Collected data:
──────────
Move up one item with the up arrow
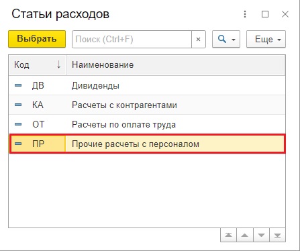Screen dimensions: 300x251 (245, 235)
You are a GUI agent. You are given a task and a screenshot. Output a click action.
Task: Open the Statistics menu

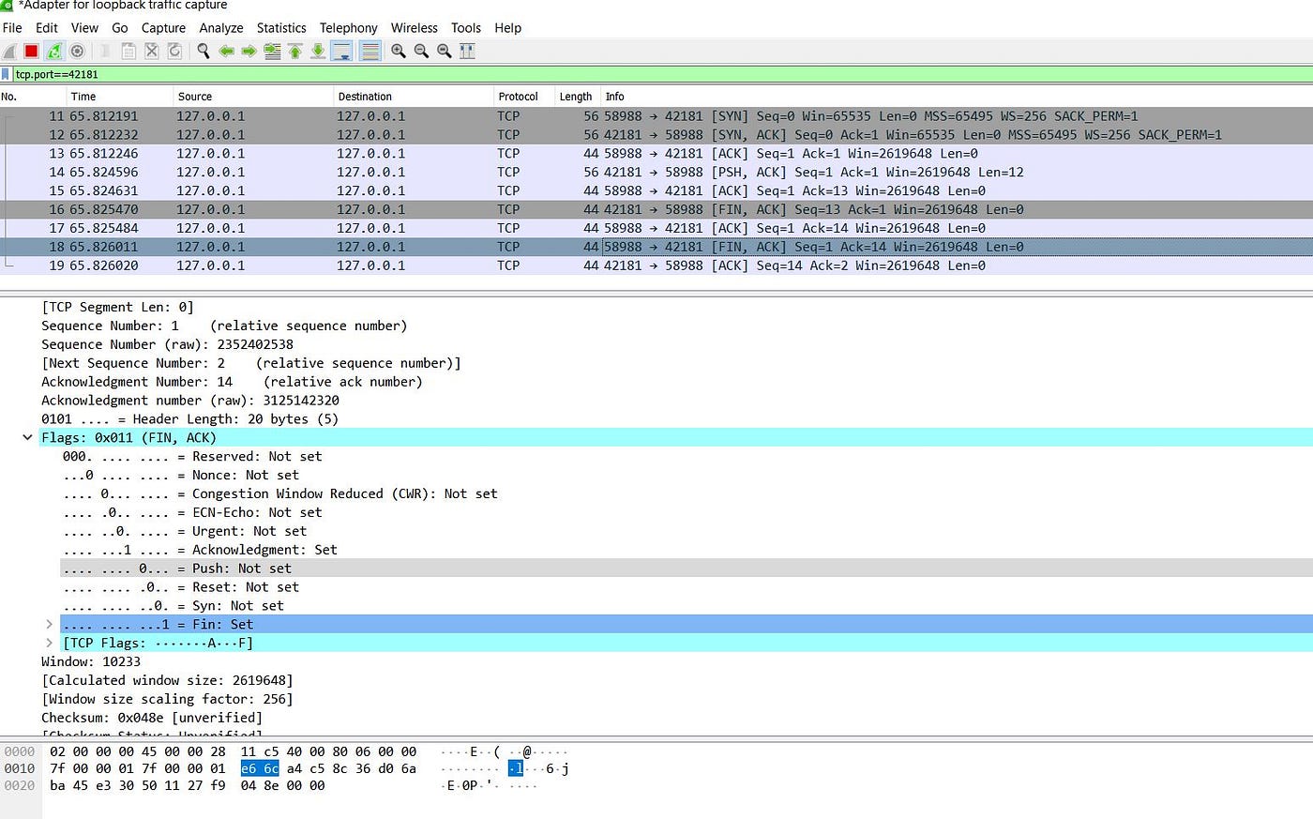281,27
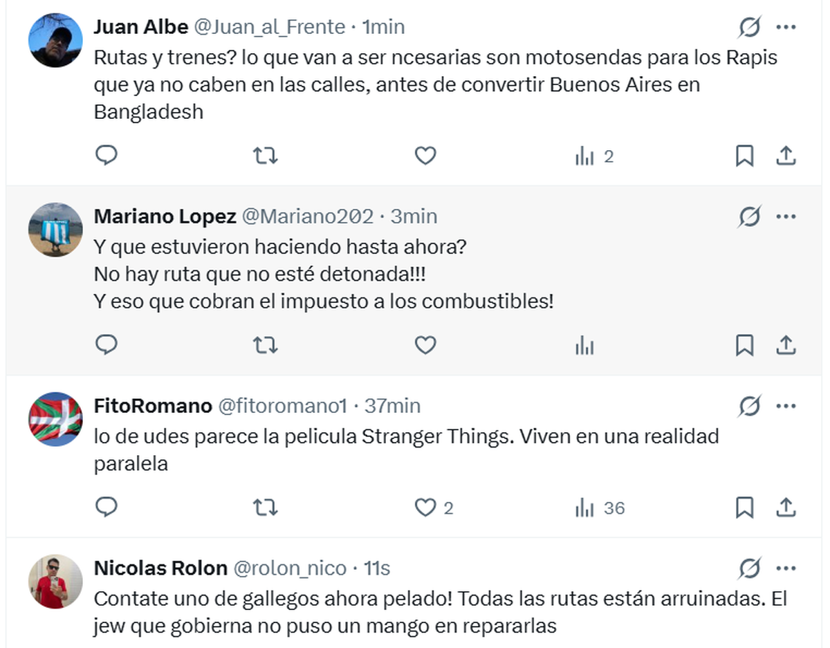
──────────
> **EXERCISE REQUIREMENTS**: All the records need to be repeated exactly, with the images dropped.

> **EXERCISE RESPONSE**:
Move up one item with the up arrow
Screen dimensions: 300x251 (245, 235)
You are a GUI agent. You are given a task and a screenshot. Output a click action.
Task: Open the Statistics menu

281,27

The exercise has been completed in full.